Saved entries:

═══

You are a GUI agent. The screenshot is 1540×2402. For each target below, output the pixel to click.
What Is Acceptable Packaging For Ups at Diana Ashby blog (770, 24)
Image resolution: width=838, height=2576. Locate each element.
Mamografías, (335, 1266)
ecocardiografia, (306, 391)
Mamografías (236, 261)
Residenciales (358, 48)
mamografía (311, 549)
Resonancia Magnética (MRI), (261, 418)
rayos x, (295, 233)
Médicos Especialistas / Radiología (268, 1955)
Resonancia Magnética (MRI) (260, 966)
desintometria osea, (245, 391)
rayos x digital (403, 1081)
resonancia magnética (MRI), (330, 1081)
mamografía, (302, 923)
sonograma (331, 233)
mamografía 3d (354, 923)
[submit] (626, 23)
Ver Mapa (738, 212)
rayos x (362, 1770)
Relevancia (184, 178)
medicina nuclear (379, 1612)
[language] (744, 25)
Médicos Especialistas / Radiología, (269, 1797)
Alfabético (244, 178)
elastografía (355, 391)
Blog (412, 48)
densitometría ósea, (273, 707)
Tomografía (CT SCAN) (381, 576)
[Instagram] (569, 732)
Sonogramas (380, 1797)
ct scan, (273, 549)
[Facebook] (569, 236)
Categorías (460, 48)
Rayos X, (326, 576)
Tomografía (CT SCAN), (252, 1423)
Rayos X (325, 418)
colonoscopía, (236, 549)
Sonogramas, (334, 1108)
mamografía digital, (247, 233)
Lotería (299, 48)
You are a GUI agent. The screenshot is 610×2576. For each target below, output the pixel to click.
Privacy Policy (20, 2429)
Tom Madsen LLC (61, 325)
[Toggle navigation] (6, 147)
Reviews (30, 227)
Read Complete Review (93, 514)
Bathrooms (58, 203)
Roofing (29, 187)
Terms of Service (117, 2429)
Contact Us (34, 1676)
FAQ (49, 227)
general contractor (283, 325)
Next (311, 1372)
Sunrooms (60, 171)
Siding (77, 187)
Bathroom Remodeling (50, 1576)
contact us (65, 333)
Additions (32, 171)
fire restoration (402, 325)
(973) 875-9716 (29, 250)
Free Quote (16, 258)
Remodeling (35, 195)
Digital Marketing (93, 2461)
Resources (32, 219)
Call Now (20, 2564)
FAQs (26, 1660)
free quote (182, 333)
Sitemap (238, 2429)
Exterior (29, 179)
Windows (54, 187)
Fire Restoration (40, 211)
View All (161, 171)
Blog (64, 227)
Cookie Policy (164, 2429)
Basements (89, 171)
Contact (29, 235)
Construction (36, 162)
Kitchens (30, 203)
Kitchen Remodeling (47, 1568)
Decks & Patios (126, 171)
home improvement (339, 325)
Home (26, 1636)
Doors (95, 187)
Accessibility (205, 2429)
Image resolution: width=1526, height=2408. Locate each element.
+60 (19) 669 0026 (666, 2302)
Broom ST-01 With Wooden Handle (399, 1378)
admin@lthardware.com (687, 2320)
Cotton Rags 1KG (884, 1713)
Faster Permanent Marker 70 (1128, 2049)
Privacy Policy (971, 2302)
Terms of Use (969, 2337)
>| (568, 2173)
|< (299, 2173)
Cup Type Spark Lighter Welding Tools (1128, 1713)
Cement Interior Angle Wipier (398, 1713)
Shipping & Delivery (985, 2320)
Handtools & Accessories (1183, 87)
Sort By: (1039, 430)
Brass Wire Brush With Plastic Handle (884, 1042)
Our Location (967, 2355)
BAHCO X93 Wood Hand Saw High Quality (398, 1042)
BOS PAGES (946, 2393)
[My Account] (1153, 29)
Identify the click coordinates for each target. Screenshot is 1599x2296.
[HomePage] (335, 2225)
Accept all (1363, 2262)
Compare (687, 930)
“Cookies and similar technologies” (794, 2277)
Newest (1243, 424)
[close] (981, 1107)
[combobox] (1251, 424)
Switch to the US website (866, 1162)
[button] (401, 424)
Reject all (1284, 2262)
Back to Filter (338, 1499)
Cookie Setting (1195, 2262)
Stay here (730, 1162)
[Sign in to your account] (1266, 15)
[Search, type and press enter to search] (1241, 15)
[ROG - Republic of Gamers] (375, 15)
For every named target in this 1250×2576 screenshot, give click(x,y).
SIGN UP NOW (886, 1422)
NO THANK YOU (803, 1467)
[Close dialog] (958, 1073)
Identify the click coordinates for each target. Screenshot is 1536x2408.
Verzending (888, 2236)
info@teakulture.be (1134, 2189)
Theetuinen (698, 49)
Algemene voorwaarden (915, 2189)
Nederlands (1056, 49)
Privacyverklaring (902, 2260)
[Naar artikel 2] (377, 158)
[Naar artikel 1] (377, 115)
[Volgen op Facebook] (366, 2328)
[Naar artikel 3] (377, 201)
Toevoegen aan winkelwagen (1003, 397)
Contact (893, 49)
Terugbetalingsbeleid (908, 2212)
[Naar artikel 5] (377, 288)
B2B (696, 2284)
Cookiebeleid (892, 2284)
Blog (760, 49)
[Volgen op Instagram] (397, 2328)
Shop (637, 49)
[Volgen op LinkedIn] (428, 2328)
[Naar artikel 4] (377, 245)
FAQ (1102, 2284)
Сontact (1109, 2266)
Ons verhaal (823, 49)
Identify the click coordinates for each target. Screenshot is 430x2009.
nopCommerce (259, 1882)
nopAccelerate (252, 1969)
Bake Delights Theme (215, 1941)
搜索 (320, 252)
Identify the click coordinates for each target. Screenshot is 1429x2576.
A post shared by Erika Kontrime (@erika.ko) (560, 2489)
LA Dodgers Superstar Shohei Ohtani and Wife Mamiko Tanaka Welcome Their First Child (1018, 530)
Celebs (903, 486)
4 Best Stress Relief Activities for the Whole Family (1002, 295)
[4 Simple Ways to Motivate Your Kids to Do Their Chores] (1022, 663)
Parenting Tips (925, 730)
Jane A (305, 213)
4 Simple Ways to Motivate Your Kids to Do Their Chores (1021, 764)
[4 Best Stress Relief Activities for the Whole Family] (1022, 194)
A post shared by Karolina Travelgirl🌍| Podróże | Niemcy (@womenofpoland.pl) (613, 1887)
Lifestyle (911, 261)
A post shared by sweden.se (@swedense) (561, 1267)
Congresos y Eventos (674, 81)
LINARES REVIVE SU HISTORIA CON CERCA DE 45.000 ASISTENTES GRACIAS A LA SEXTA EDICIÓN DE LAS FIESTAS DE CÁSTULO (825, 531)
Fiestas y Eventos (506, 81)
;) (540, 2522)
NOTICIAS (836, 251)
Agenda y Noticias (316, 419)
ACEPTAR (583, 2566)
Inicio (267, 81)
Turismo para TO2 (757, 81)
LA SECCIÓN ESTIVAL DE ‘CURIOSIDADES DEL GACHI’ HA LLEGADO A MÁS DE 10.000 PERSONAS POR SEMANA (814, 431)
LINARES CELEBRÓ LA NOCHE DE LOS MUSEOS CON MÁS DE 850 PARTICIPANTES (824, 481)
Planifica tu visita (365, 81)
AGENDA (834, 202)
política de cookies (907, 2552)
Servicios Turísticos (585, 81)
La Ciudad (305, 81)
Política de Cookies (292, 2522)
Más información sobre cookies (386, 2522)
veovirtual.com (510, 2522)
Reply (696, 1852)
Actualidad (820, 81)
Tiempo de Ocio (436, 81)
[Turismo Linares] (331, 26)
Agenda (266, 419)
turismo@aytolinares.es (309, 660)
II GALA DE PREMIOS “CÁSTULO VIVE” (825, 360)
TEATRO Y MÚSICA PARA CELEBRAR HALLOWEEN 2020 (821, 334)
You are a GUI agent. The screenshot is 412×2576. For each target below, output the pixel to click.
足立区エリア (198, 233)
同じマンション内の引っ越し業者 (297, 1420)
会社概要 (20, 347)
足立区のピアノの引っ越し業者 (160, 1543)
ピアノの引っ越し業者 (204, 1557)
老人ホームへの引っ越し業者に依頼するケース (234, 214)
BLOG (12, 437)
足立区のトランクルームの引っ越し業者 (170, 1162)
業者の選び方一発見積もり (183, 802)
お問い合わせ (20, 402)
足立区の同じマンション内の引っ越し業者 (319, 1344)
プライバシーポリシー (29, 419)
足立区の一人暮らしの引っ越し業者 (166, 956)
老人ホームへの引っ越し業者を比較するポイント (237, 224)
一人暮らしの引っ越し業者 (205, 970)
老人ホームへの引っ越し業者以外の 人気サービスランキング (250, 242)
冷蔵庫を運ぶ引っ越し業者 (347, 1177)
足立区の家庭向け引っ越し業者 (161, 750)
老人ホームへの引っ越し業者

═══

Nothing should appear in the answer except the lines above from the line with "Sitemap (238, 2429)" through the line with "Algemene voorwaarden (915, 2189)", both included, written out exactly.

### Task result
Sitemap (238, 2429)
Exterior (29, 179)
Windows (54, 187)
Fire Restoration (40, 211)
View All (161, 171)
Blog (64, 227)
Cookie Policy (164, 2429)
Basements (89, 171)
Contact (29, 235)
Construction (36, 162)
Kitchens (30, 203)
Kitchen Remodeling (47, 1568)
Decks & Patios (126, 171)
home improvement (339, 325)
Home (26, 1636)
Doors (95, 187)
Accessibility (205, 2429)
Image resolution: width=1526, height=2408. Locate each element.
+60 (19) 669 0026 (666, 2302)
Broom ST-01 With Wooden Handle (399, 1378)
admin@lthardware.com (687, 2320)
Cotton Rags 1KG (884, 1713)
Faster Permanent Marker 70 (1128, 2049)
Privacy Policy (971, 2302)
Terms of Use (969, 2337)
>| (568, 2173)
|< (299, 2173)
Cup Type Spark Lighter Welding Tools (1128, 1713)
Cement Interior Angle Wipier (398, 1713)
Shipping & Delivery (985, 2320)
Handtools & Accessories (1183, 87)
Sort By: (1039, 430)
Brass Wire Brush With Plastic Handle (884, 1042)
Our Location (967, 2355)
BAHCO X93 Wood Hand Saw High Quality (398, 1042)
BOS PAGES (946, 2393)
[My Account] (1153, 29)
Identify the click coordinates for each target. Screenshot is 1599x2296.
[HomePage] (335, 2225)
Accept all (1363, 2262)
Compare (687, 930)
“Cookies and similar technologies” (794, 2277)
Newest (1243, 424)
[close] (981, 1107)
[combobox] (1251, 424)
Switch to the US website (866, 1162)
[button] (401, 424)
Reject all (1284, 2262)
Back to Filter (338, 1499)
Cookie Setting (1195, 2262)
Stay here (730, 1162)
[Sign in to your account] (1266, 15)
[Search, type and press enter to search] (1241, 15)
[ROG - Republic of Gamers] (375, 15)
For every named target in this 1250×2576 screenshot, give click(x,y).
SIGN UP NOW (886, 1422)
NO THANK YOU (803, 1467)
[Close dialog] (958, 1073)
Identify the click coordinates for each target. Screenshot is 1536x2408.
Verzending (888, 2236)
info@teakulture.be (1134, 2189)
Theetuinen (698, 49)
Algemene voorwaarden (915, 2189)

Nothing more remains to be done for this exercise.